Complete setup instructions here.
Prerequisites
- Access to a CDE
- Some understanding of Apache Spark
- Access to a Kafka cluster
- In this demo, I use Cloudera DataHub, Streamings Messaging for rapid deployment of a Kafka Cluster on AWS
- An IDE
- I use Intellij
- I do provide the jar later on in this article
- Twitter API developer Access: https://developer.twitter.com/en/portal/dashboard
- Setting up a twitter stream
- I use Apache NiFi deployed via Cloudera DataHub on AWS
Source Code
I posted all my source code here.
If you're not interested in building the jar, that's fine. I’ve made the job Jar available here.
Oc t26, 2020 update - I added source code for how to connect CDE to Kafka DH available here. Users should be able to run the code as is without need for jaas or keytab.
Kafka Setup
This article is focused on Spark Structured Streaming with CDE. I'll be super brief here
- Create two Kafka topics
- twitter
- This topic is used to ingest the firehose data from twitter API
- tweet
- This topic is used post tweet extraction performed via Spark Structured streaming
- twitter
NiFi Setup
This article is focused on Spark Structured Streaming with CDE. I'll be super brief here.

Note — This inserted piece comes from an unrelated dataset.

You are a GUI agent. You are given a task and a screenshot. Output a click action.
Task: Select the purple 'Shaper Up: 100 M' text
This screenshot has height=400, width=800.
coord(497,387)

Use the GetTwitter processor (which requires twitter api developer account, free) and write to the Kafka twitter topic
Spark Code (Scala)
- Load up the Spark code on your machine from here: https://github.com/sunileman/spark-kafka-streaming
- Fire off a sbt clean and package
- A new jar will be available under target: spark-kafka-streaming_2.11-1.0.jar
- The jar is available here
What does the code do?
It will pull from the source Kafka topic (twitter), extract the text value from the payload (which is the tweet itself) and write to the target topic (tweet)
CDE
- Assuming CDE access is available, navigate to virtual clusters->View Jobs
- Click on Create Job:
Job Details
- Name
- Job Name
- Spark Application File
- This is the jar created from the sbt package: spark-kafka-streaming_2.11-1.0.jar
- Another option is to simply provide the URL where the jar available
- Main Class
- com.cloudera.examples.KafkaStreamExample
- Arguments
- arg1
- Source Kafka topic: twitter
- arg2
- Target Kafka topic: tweet
- arg3
- Kafka brokers: kafka1:9092,kafka2:9092,kafka3:9092
- arg1
- Name
- From here jobs can be created and run or simply created. Click on Create and Run to view the job run:
- To view the metrics about the streaming:
At this point, only the text (tweet) from the twitter payload is being written to the tweet Kafka topic.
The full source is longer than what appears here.